Chancellor Merkel and President Hollande were to travel to Moscow later on Friday for a meeting with President Putin, whom the West has repeatedly accused of stoking the fires of war in eastern Ukraine by supporting pro-Russia separatists with weapons and fighters - something the Kremlin has denied.

The two European leaders put the plan to Ukrainian President Petro Poroshenko, but both Merkel and Hollande declined to comment after their talks. Prior to their meeting, however, Poroshenko said their initiative raised "hope for a ceasefire."

'Territorial integrity of Ukraine'

No details of the European peace initiative have been released but before leaving Paris on Thursday, Hollande told reporters that in their talks in Kyiv and Moscow he and Merkel would "propose a new solution to the conflict based on the territorial integrity of Ukraine."

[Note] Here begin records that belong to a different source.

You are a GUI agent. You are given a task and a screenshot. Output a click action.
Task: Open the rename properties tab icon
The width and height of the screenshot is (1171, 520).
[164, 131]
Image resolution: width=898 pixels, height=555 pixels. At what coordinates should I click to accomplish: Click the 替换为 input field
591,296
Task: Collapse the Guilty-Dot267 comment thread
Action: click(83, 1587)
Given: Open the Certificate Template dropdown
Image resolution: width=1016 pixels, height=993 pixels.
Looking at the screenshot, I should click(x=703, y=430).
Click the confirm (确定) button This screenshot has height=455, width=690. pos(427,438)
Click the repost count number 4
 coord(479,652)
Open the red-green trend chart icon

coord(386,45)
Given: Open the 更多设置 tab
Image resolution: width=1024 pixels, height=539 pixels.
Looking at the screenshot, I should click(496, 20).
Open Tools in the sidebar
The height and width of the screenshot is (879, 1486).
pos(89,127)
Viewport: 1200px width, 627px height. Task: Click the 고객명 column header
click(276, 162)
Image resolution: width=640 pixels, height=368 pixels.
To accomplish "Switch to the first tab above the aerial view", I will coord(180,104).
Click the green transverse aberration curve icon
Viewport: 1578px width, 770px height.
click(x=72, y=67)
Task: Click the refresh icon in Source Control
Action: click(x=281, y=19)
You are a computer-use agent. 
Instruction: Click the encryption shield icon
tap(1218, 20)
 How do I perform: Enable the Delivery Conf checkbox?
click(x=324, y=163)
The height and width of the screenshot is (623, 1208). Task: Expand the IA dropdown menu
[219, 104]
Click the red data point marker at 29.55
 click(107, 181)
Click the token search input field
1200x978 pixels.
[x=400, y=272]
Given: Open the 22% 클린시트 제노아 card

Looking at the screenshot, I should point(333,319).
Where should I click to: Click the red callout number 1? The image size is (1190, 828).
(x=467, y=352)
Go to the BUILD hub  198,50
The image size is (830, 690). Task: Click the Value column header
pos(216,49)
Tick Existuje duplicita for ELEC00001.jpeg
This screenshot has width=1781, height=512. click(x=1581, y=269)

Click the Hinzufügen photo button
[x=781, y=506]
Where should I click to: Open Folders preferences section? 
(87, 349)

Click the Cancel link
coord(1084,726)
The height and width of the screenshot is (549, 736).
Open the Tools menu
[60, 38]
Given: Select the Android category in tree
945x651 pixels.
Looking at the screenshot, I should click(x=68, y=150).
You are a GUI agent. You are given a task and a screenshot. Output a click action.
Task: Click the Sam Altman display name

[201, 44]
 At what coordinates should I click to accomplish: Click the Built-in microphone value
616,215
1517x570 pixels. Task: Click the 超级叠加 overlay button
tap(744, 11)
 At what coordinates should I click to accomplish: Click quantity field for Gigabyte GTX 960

Little more has been made public about the plan, but the Associated Press cited Western diplomatic sources who said it included parts of a nine-page peace plan previously proposed by Putin, but which dropped elements Kyiv and the Europeans found most objectionable. The proposal is said to include greater autonomy for eastern Ukraine, as well as special protections for language and culture.

A report by the Munich-based Süddeutsche Zeitung daily went further, saying the plan would not just give the separatists greater autonomy within Ukraine, but that this would apply to a larger area than agreed in a failed truce deal reach last September in Minsk.

Berlin, however, dismissed the Süddeutsche report "not accurate."

Also in Kyiv on Thursday was US Secretary of State John Kerry, whose visit came at a time when Washington was reported to be considering starting weapons deliveries to Ukraine. Kerry told a press conference that US President Barack Obama was "reviewing all his options" but that Washington wanted diplomacy to work and was "not interested in a proxy war."

John Kerry
Kerry: "US not interested in proxy war"Image: Reuters/E. Vucci

NATO's response

In Brussels, meanwhile, NATO's military commander, US General Philip Breedlove, said their intelligence showed that Russia was continuing to supply the separatists with state-of-the-art weapons.

NATO Secretary General Jens Stoltenberg said the Western military alliance's defense ministers had agreed to proceed with forming a quick-reaction force of 5,000 ground troops and boost the size of its Response Force from 13,00 to 30,000 personnel.